If allow offsets is set to false, the explicit offset limit cannot be set to anything other than 0. The offset limit that was used in model building can be found in the job log.
"offsetLimit": {
"type": "Explicit",
"value": -10
}
Memory limit check
TIM tries to estimate whether the worker it currently operates on has enough memory to finish the model building and forecasting process. If not, and the memory preprocessing is turned on, it will drop some of the rows and columns of the dataset and turn off some of the transformations. By default, it is turned on. If turned off, this may lead to a crash of the operation for big datasets.
"memoryLimitCheck": false
Rebuilding policy
The rebuilding policy controls which model(s) of the given parent job's Model Zoo should be rebuilt and which should be dropped. There are three different options:
- all: all models in the current Model Zoo are dropped, and new models are added;
- newSituations: only models that are needed for the given forecasting horizon that the current Model Zoo cannot handle are built and added to the Model Zoo;
- olderThan timestamp: the same behavior as newSituations, but models older than "timestamp" are deemed useless and replaced with newly built ones too. This is the only option where it makes sense to include the time parameter. The user can specify any number of days, hours, quarter-hours or samples.
"rebuildingPolicy": {
"type": "OlderThan",
"time": {
"baseUnit": "Day",
"value": 7
}
}
Prediction intervals
The prediction intervals setting expresses the uncertainty in prediction by creating an interval where the prediction should probably occur. The value of this setting expresss the probability that the prediction will be inside the symmetrical prediction interval. Therefore, with increasing value, the prediction intervals widen.
"predictionIntervals": 95
Prediction boundaries
For some datasets, values outside certain boundaries do not make sense - e.g. negative values for energy production.
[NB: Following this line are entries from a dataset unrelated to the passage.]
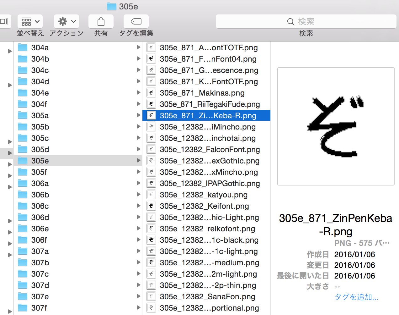Click the 306b folder icon in the sidebar column
This screenshot has height=315, width=399.
pos(22,195)
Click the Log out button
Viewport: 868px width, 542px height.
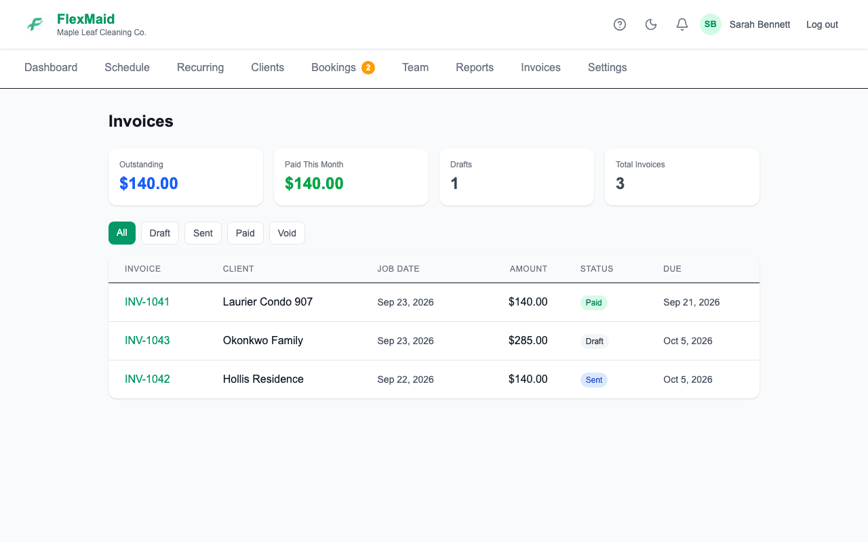822,24
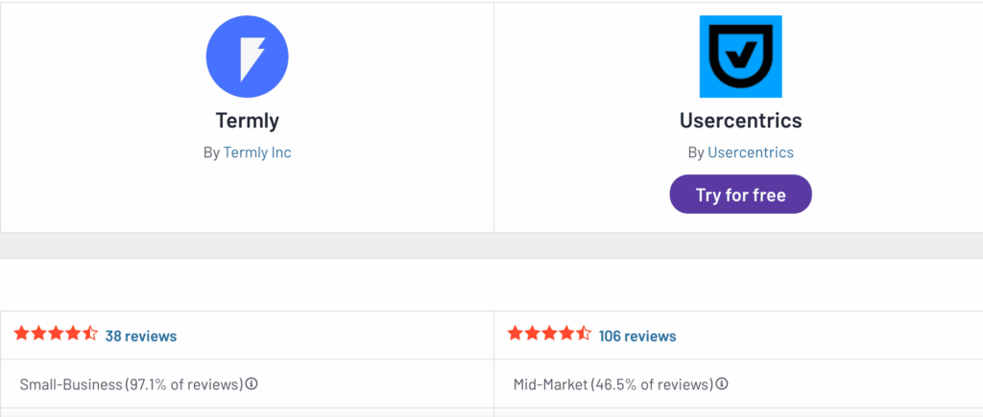The width and height of the screenshot is (983, 417).
Task: Click the Termly product name heading
Action: [247, 120]
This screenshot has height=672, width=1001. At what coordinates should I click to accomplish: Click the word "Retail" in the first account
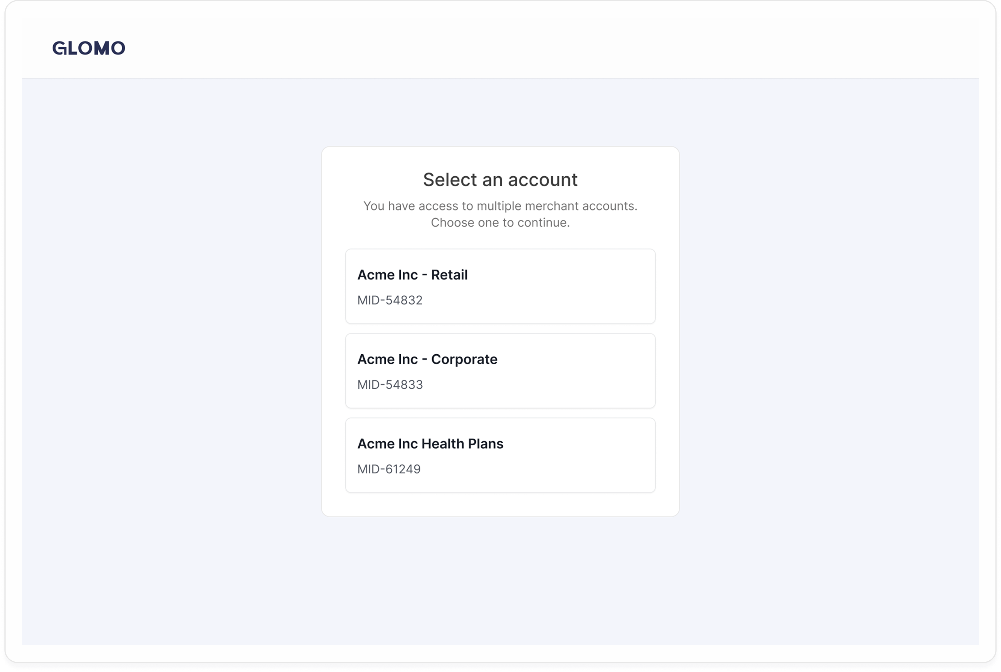[449, 275]

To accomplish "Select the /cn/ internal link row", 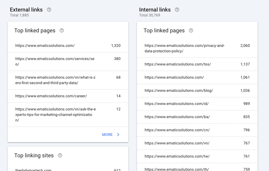I will click(x=197, y=130).
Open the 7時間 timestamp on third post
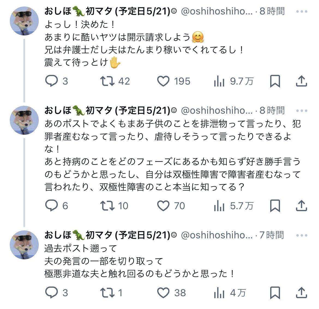 272,235
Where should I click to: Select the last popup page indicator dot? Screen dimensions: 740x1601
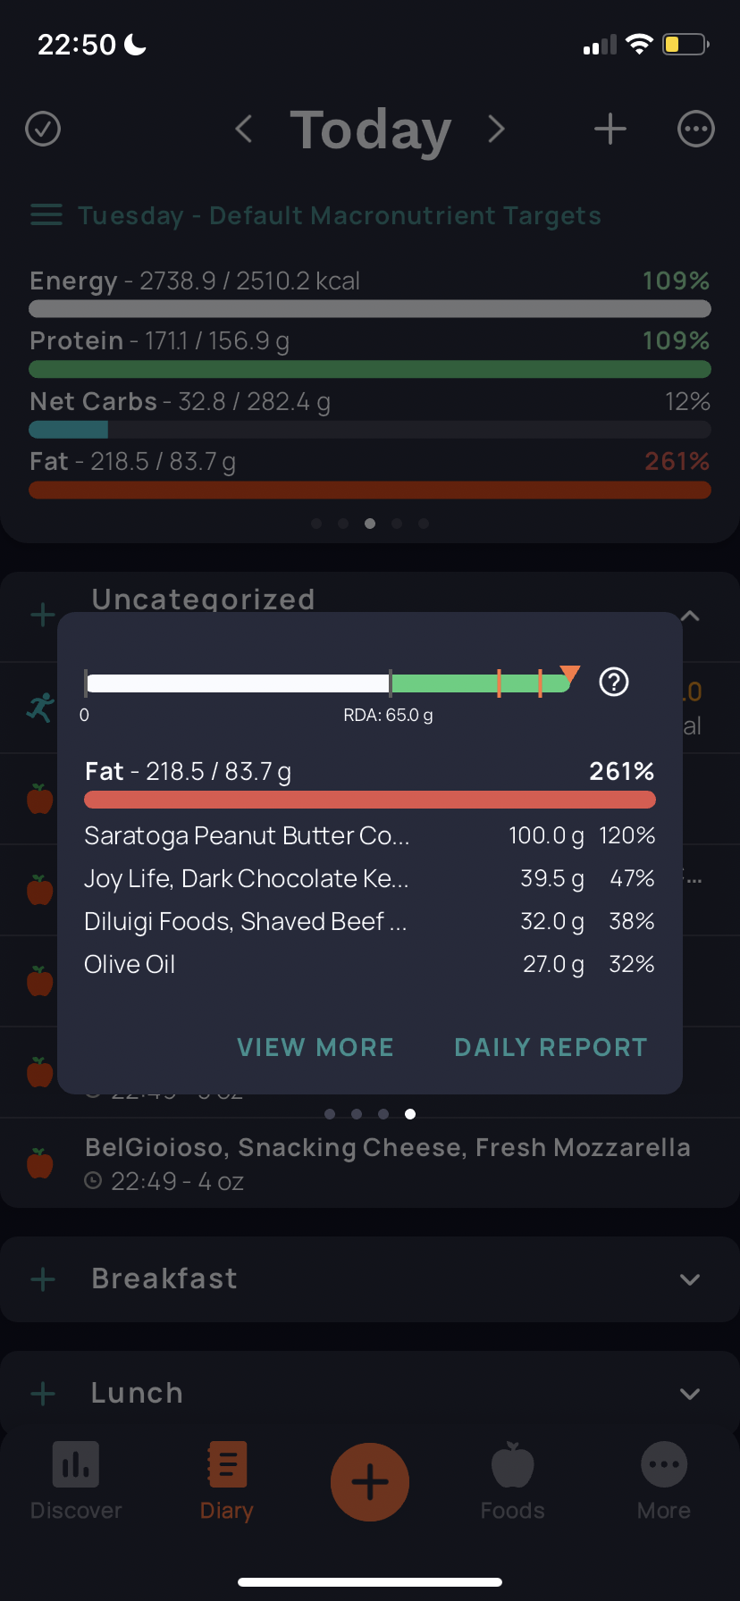coord(410,1114)
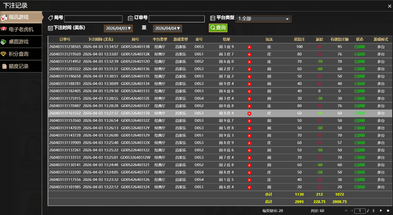Click the 桌面游戏 dice icon
The width and height of the screenshot is (393, 215).
pos(4,42)
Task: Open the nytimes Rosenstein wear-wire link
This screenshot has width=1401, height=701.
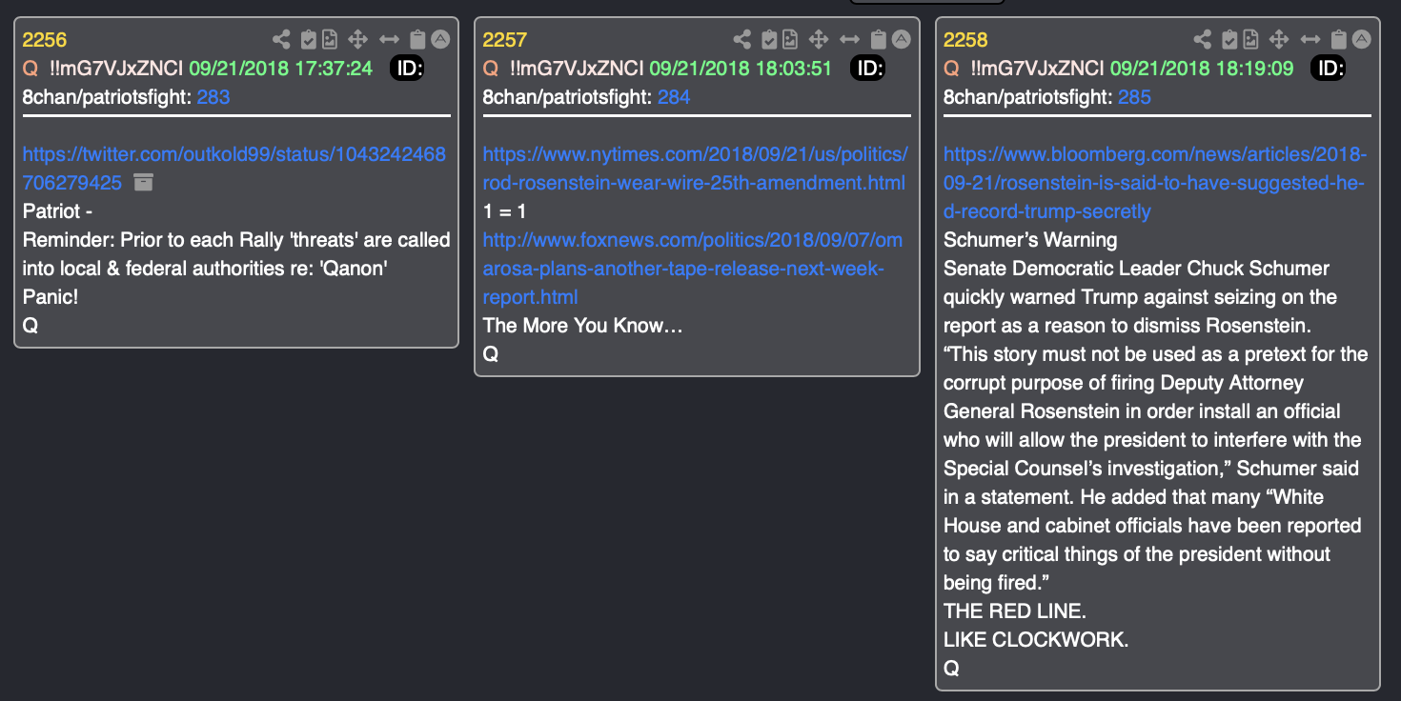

TIM tries to figure these out automatically, but there is an option to override these detected values. Both the lower and upper boundaries should be real values. It might be useful to turn prediction boundaries off for datasets with a visible trend.
"predictionBoundaries": {
"type": "Explicit",
"maxValue": 1000,
"minValue": 0
}
Rolling window
When TIM evaluates the models built on the in-sample and out-of-sample data, it starts rolling backwards from where the target variable ends until the start of the dataset and forecasts the whole length of the forecasting horizon each time. The user can specify the length of this rolling window to control the size of the output (using any number of days, hours, minutes, seconds or samples). By default, for daily cycle datasets a rolling window of 1 day is used and for nondaily cycle datasets a rolling window of 1 sample is used.
"rollingWindow": {
"baseUnit": "Day",
"value": 2
}
Backtest
This setting determines which types of forecasts should be returned. The Production option only returns the production forecast, the OutOfSample option also produces out-of-sample forecasts, and the All option also delivers in-sample forecasts.
"backtest": "All"
Data configuration
Configuration parameter | build-model | rebuild-model | predict | default |
---|---|---|---|---|
In-sample rows | ☑ | ☑ | ☐ | All records except Out-of-sample |
Out-of-sample rows | ☑ | ☑ | ☑ | No records |
Imputation | ☑ | ☑ | ☑ | Linear for gaps no longer than 6 |
Columns | ☑ | ☑ | ☐ | all |
Target column | ☑ | ☐ | ☐ | First non-timestamp column |
Holiday column | ☑ | ☐ | ☐ | none |
Time scale | ☑ | ☐ | ☐ | Originally estimated from dataset |
Aggregation | ☑ | ☐ | ☐ | Mean (numerical variables) / Maximum(boolean variables) |
Alignment | ☑ | ☑ | ☑ | Determined from dataset end |
Preprocessors | ☑ | ☑ | ☑ | No preprocessors |
☑ available in a given method
☐ not available in a given method
In-sample rows
This setting defines which samples should be used for model building (training). The user can specify the in-sample timestamps as an array of timestamp ranges. If not set, all timestamps but the ones defined in the 'outOfsample' rows will be used.
"inSampleRows": [
{
"from": "2009-06-01 00:00:00",
"to": "2009-06-10 23:00:00"
},
{
"from": "2009-05-01 00:00:00",
"to": "2009-05-10 23:00:00"
}
]
Alternatively, a relative notation can be used, expressed as an integer number n with its base unit (one of Day, Hour, Minute, Second and Sample). This defines the length of the time range. The type of the relative range defines the start and the direction from which it is calculated. The Last starts from the last non-missing target observation (the newest observation of the target variable) going backwards and the First starts from the first non-missing target observation (the oldest observation) going forward. If no type is specified, default value is Last.
"inSampleRows": {
"type": "Last",
"baseUnit": "Day",
"value": 2
}
If there is an intersection of the insSampleRows with the outOfSampleRows, observations in the intersection will be considered as follows:
- by default, observations in the intersection will be considered as outOfsample,
- when outOfSampleRows are defined as a relative range starting from the first target timestamp (type First), the observations in the intersection will be considered as inSample; the reasoning here is that for out-of-sample validation data towards the end of the dataset are more relevant.
Out-of-sample rows
This setting defines which samples should be used to backtest (validate) the Model Zoo. These observations will not be used during model building (training), and therefore the forecasts' accuracy on this region more closely resembles that of the real production setup. If not set, none will be used.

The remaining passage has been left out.